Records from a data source

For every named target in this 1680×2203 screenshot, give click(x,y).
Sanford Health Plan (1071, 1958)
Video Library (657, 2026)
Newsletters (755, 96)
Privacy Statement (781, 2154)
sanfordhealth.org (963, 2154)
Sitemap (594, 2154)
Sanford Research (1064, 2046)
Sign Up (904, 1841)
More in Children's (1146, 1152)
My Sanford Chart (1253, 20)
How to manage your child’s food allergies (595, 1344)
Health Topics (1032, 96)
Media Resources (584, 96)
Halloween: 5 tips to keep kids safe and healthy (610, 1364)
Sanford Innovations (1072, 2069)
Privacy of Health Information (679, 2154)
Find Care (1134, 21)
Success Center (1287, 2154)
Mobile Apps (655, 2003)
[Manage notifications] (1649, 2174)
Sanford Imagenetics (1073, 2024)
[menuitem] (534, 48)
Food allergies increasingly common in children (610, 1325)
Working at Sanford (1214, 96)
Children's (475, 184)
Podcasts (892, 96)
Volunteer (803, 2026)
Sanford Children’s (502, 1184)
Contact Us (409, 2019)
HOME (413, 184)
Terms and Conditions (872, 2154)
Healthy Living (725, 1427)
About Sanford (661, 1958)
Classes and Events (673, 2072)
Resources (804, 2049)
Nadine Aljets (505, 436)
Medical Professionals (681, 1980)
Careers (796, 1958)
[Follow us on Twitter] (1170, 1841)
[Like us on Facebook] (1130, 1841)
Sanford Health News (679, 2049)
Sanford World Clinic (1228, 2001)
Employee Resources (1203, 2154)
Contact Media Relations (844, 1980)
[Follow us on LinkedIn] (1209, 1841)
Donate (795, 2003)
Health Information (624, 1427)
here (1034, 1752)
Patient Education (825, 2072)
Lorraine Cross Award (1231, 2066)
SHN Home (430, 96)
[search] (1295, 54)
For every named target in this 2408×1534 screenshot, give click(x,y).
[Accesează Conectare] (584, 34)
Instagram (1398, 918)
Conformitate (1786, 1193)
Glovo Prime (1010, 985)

WORK REQUEST ▸ Looking at the records above, how many lines contain "Privacy"? Answer with the number alone.

ANSWER TO THIS EXERCISE ▸ 2